Document content outlines for annotation

These wiki pages contain the annotated outlines for the design (architectural) description, administration manual and user manual from the appendices of the white paper above. Please visit these content outlines and annotate, comment or leave questions.

Draft versions

Version 1.6 Documentation-16.pdf (128K PDF; Mar 8, 2005)

Version 1.52 Documentation_1-52.pdf (116K PDF; Feb 28, 2005)

Version 1.51 Documentation_FC_1-51.pdf (117K PDF; Feb 11, 2005)

Version 1.4 Documentation_DR_1-4.pdf (112K PDF; Jan 17, 2005)

Version 1.3 Documentation-DR1_3.pdf (100K PDF; Jan 4, 2005)

Documentation White Paper FAQ

This set of questions and comments was extracted from the discussions of the draft versions of the white paper. Responses to questions and issues are shown in italic.

Documentation Lifecycle

...what is not captured is the lifecycle of the documentation process - creating the documentation, reviewing, updating, disseminating, presenting (web, paper, etc) and other uses.

Will these standards meet our needs now (and in the future) or do we need to describe a migration path to a more robust standard (like CMM)?

This white paper purposely does not attempt to establish a standard documentation lifecycle for caBIG. We believe that there are a number of issues related to that topic that deserve detailed discussion among the developer groups and the Architecture WS, particularly the Best Practices subgroup of Architecture. We propose a short-term documentation guideline for initial software development in caBIG and we hope that some of our proposals may provide a basis for a longer-term plan. Some of these proposals may also stimulate discussion in key areas. The primary goal, however, is to provide immediate guidance while discussion of longer term strategies is initiated.

That said, note that our proposals are based on selection and integration of recommendations from existing vertical market, national and international standards for software lifecycle documentation. We also address the need for presentation through multiple channels, though a complete plan for meeting that and other needs should be developed through a more general discussion.

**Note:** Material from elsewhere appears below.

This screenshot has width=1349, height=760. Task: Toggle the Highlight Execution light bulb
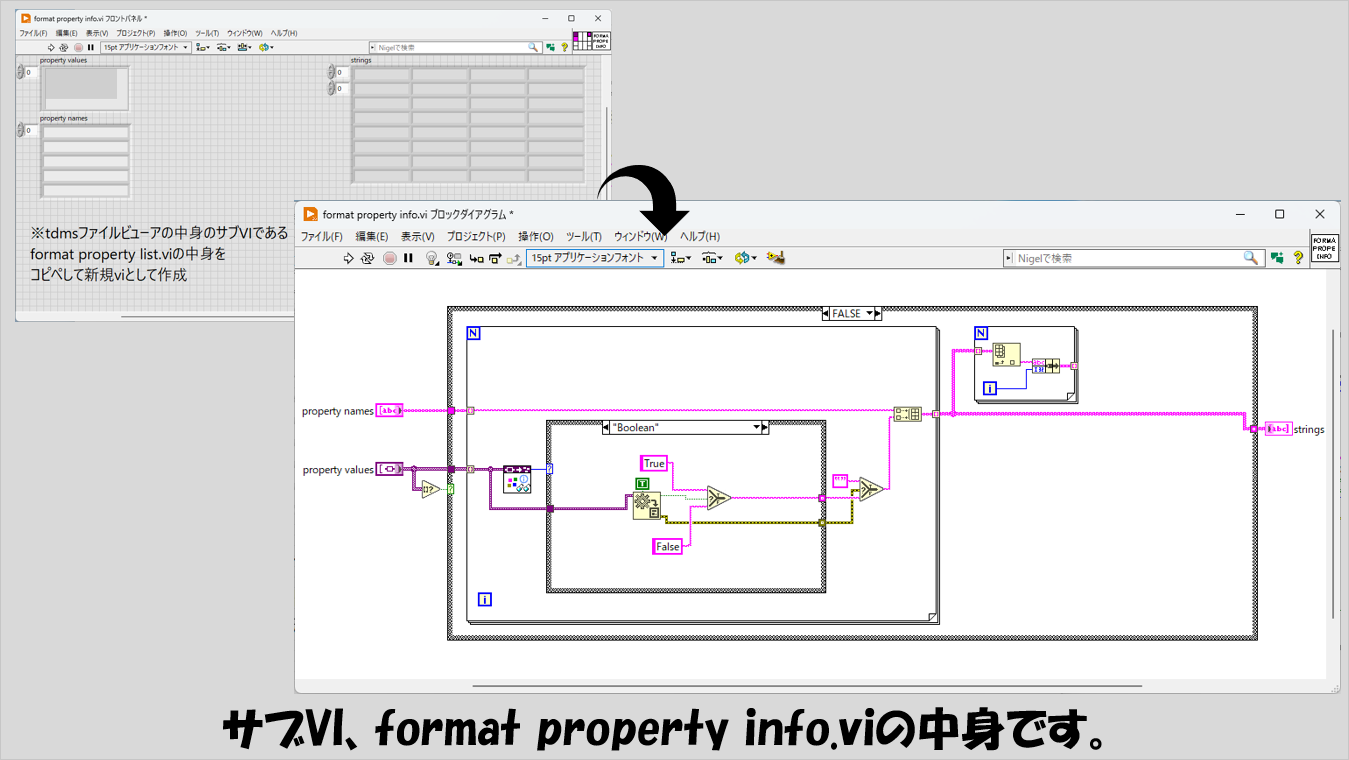tap(432, 258)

Collaborative Documentation

The document does not seem to recognize the role of community collaborative platforms for documenting. It seems to have a very static view of what documentation should be. From a user perspective, I find some of the best information on archived mailing lists and on Wiki's. Similarly, semi-formal documents, like FAQ have a long track record as effective means of user feedback, but I don't see reference to them either.

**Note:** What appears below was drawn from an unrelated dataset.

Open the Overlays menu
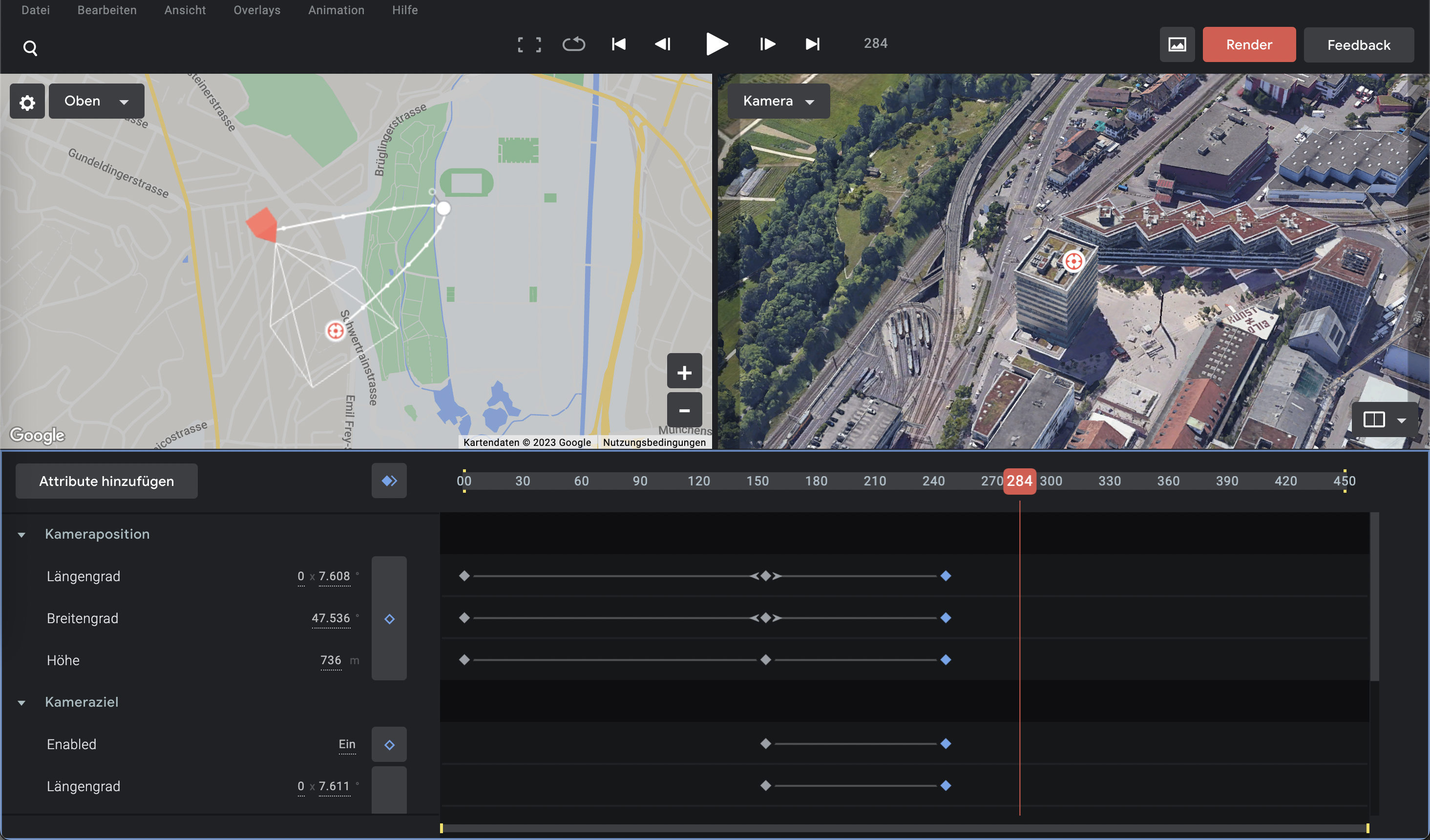This screenshot has height=840, width=1430. click(x=256, y=10)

Open source seems to be of strategic importance, but there does not appear to be much effort here to adapt open source approaches for completing documentation. In many cases, it is the users of open source projects who write documentation as their way to contribute. It would be helpful if the documentation approach were to embrace these community-based ways to get useful documents. I.e. it should not be the sole responsibility of the developer to write documentation, but of the community around a particular tool.

Is there really a need for a centralized documentation repository? E.g. is it more important that all of the user manuals for caBIG be found centrally, or is it more important for the user manual to be accessible wherever the tool is to be found?

The paper does recommend a centralized server for current documentation (see below) but does not specify a particular software approach, or updating and distribution workflow for this server. Some commentary touching collaboration software such as wiki has been added in the drafts. However, the primary goal of the white paper is to specify the nature, content and general structure of the documentation itself. We felt that further discussion of workflow was beyond the scope of the initial paper. We also considered that developers would most likely adapt their existing workflows in the initial stages of development for which this white paper is written. While the white paper is written primarily for developers, if an adopter group worked in partnership with a developer group to create documentation, this white paper would also be applicable as a guide for their efforts.

The recommendation for a central repository for documentation isn't meant to totally preclude other sources for documentation, and in particular local copies that are optimally accessible for users. However, if broad deployment of caBIG tools is the goal, then the need for access to documentation extends to the entire caBIG community, not just current or identified adopters. We favor centralization of canonical copies of documentation as the primary documentation resource for all projects, with secondary local caches if they better meet a particular need.

Flexibility in Document Types and Names

In some cases the full complement of three document types (Architecture document, Admin manual, Users manual) may not make sense. Can these documents be combined if that fits a particular application better? What about creating other documents if material exists for a particular application that doesn't fit these document types and structures? Can the document and section or subsection names be changed?

Documents should be optimized for their particular application. If this is done reasonably, the document will make sense to its users and will seem natural. We divided the documentation into three units because in the larger systems (tissue banking, pathology systems and clinical trials) there are traditionally three classes of people that work with the systems: system managers ("administrators"), programmers who write extensions or interfaces into the system, and end users. In our systems these groups have different goals. The use cases for them don't overlap much and thus it made sense to create documents targeted to each group--as the most general case. For some kinds of software, you might omit a document or combine them in various ways. If the use cases overlap or are more limited than the general case, combining the documents is reasonable.

If additional information must be documented, but including that information in the recommended manuals would be awkward or inappropriate for the audiences mentioned above, separate documents can be created based on the needs of the project.

The names of the documents, sections and and subsections were chosen to be descriptive to documentation authors. If other terminology would be more meaningful to readers of the documents in the context of a particular project, then the most meaningful names should be used. We recommend that the structure of the documentation be generally similar across projects, but the terminology used can be optimized for the project. As noted above, the document should make sense to its users and seem natural.

Architectural Description

The Architecture document seems to cover a lot of territory that does not appear to be needed by the pilot adopters, or required for the developers. What is its purpose? Shouldn't the application documentation should be focused on published interfaces? Applications should not need to expose all of their inner workings to be integrated on the grid.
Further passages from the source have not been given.